- [Data to examine]

━━━━━━━━━━━━━━━━━━━━

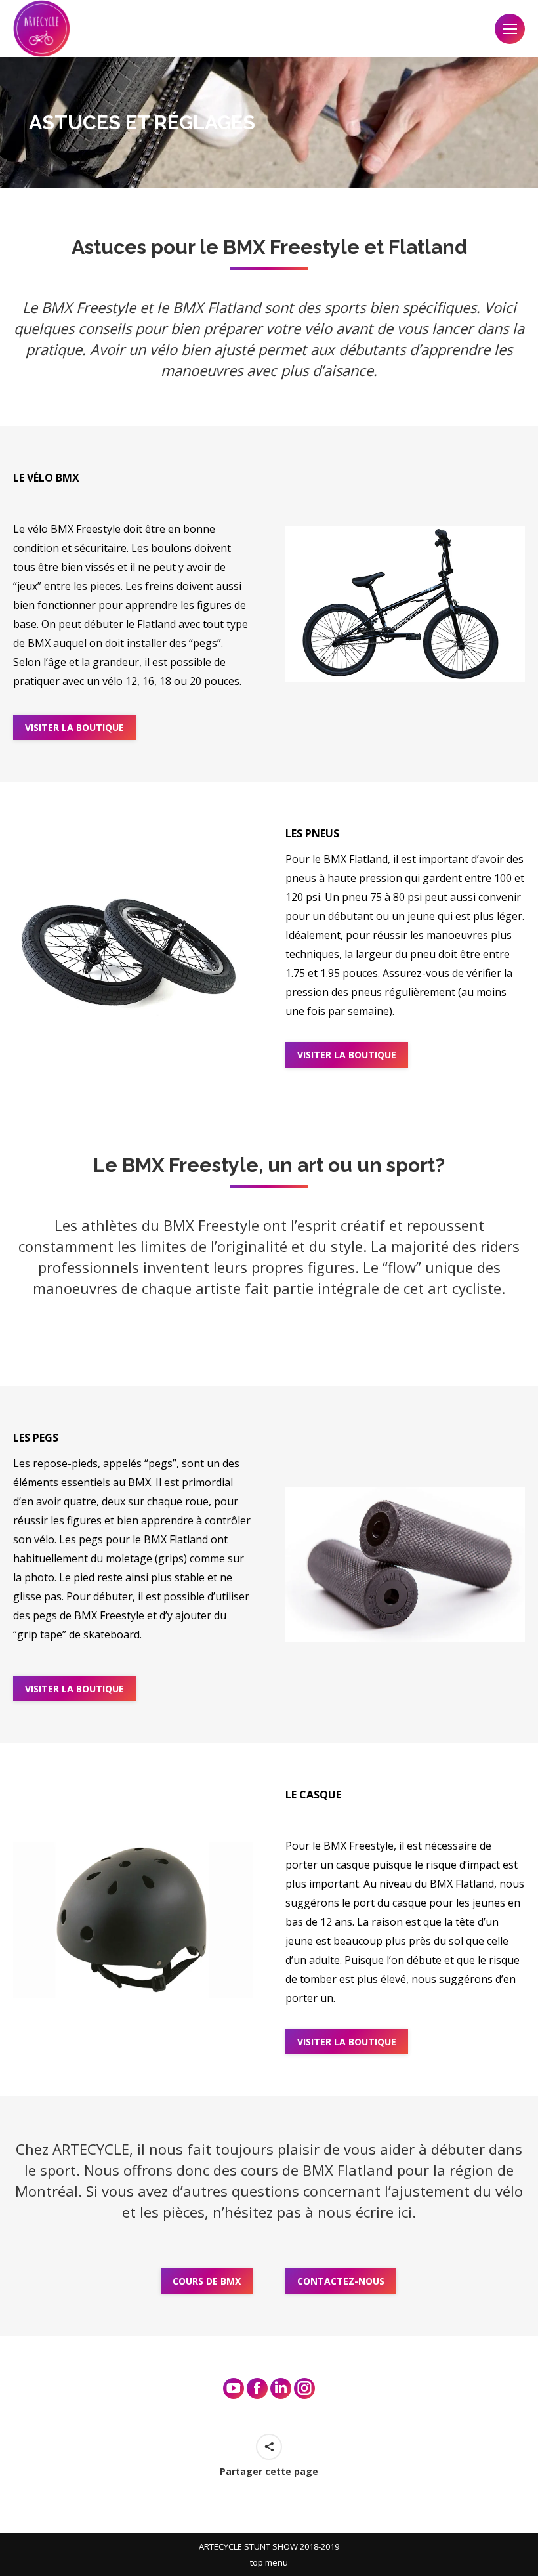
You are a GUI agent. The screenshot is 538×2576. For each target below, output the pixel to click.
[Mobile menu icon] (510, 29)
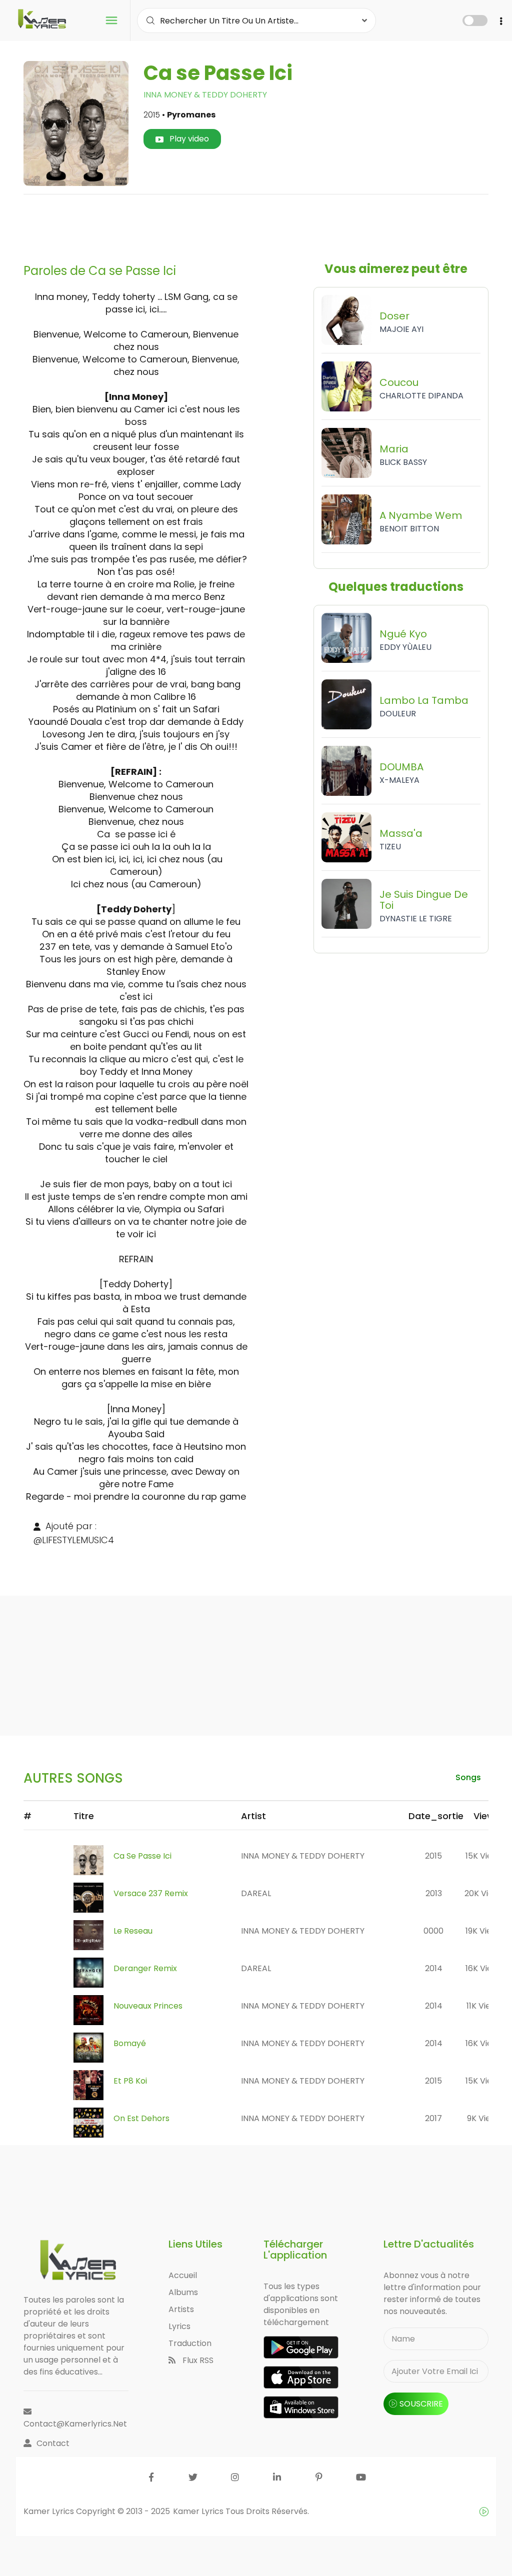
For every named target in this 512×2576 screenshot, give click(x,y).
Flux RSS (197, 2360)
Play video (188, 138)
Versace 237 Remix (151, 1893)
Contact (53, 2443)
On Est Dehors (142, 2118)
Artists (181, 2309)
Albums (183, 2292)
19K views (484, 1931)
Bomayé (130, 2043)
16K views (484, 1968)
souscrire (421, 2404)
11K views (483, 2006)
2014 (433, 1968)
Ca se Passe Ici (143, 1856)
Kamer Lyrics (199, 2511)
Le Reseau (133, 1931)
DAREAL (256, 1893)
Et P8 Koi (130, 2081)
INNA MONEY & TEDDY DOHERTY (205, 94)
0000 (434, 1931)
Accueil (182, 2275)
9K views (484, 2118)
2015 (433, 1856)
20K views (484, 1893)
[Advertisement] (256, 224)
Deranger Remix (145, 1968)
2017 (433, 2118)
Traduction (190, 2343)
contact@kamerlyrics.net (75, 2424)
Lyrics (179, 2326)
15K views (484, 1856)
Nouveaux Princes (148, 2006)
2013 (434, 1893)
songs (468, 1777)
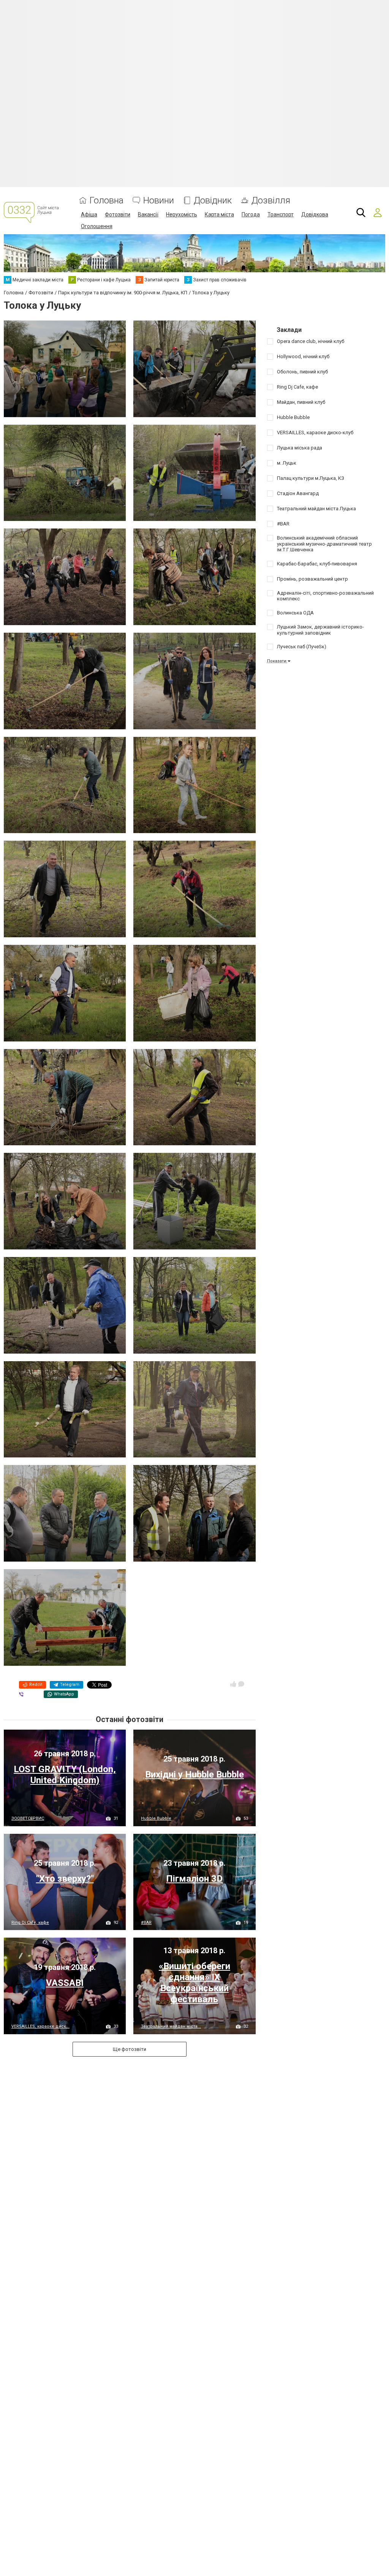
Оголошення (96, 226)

━━━━━━━━━━━━━━━━━━━━

Out of the data above, return each line where the word "views" can be found.

19K views (484, 1931)
16K views (484, 1968)
11K views (483, 2006)
9K views (484, 2118)
20K views (484, 1893)
15K views (484, 1856)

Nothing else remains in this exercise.